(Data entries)
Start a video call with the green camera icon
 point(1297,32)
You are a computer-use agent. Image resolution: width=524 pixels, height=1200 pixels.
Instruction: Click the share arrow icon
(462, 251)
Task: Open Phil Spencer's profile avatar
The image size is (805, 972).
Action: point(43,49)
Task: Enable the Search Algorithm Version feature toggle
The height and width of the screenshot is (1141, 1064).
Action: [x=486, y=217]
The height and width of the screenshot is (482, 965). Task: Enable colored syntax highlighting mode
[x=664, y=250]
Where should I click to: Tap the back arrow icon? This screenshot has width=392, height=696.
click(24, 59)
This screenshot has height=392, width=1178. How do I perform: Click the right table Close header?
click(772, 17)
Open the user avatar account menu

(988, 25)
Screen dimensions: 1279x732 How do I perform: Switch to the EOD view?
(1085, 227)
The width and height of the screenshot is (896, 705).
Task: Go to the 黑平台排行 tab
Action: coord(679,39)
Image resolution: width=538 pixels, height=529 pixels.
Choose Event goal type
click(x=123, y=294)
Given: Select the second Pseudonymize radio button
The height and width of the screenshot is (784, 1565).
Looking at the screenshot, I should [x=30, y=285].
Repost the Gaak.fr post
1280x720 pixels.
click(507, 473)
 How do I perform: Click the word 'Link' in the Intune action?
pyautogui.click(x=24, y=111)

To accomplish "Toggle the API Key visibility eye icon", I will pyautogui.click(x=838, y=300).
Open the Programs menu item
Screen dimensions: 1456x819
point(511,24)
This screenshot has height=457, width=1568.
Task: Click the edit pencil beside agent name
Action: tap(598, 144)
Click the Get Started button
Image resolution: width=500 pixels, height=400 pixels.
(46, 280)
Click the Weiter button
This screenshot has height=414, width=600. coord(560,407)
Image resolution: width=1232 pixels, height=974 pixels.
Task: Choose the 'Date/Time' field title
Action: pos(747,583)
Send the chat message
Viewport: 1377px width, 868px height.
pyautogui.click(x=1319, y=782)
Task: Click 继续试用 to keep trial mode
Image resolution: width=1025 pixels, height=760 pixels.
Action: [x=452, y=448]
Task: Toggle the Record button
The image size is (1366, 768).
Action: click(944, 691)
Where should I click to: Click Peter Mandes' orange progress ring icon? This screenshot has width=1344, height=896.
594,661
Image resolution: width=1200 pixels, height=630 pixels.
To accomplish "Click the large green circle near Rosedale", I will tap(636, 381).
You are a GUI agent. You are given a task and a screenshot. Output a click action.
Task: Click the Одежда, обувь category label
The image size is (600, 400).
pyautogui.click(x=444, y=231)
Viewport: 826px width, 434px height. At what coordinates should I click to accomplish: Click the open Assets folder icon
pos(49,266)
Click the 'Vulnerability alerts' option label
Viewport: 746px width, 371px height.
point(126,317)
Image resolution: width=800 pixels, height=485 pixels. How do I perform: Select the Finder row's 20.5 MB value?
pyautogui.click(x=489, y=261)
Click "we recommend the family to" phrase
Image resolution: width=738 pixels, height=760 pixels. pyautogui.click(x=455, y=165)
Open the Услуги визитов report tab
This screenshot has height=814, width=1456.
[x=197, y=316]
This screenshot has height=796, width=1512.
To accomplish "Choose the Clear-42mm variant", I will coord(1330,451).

▸ WHAT YOU ARE ASKED TO DO: Write out exactly the lines from the one with "Task: Click the Одежда, обувь category label" through the end of the records above, both ends included, and leave out all other lines.

▸ RESULT BELOW:
Task: Click the Одежда, обувь category label
The image size is (600, 400).
pyautogui.click(x=444, y=231)
Viewport: 826px width, 434px height. At what coordinates should I click to accomplish: Click the open Assets folder icon
pos(49,266)
Click the 'Vulnerability alerts' option label
Viewport: 746px width, 371px height.
point(126,317)
Image resolution: width=800 pixels, height=485 pixels. How do I perform: Select the Finder row's 20.5 MB value?
pyautogui.click(x=489, y=261)
Click "we recommend the family to" phrase
Image resolution: width=738 pixels, height=760 pixels. pyautogui.click(x=455, y=165)
Open the Услуги визитов report tab
This screenshot has height=814, width=1456.
[x=197, y=316]
This screenshot has height=796, width=1512.
To accomplish "Choose the Clear-42mm variant", I will coord(1330,451).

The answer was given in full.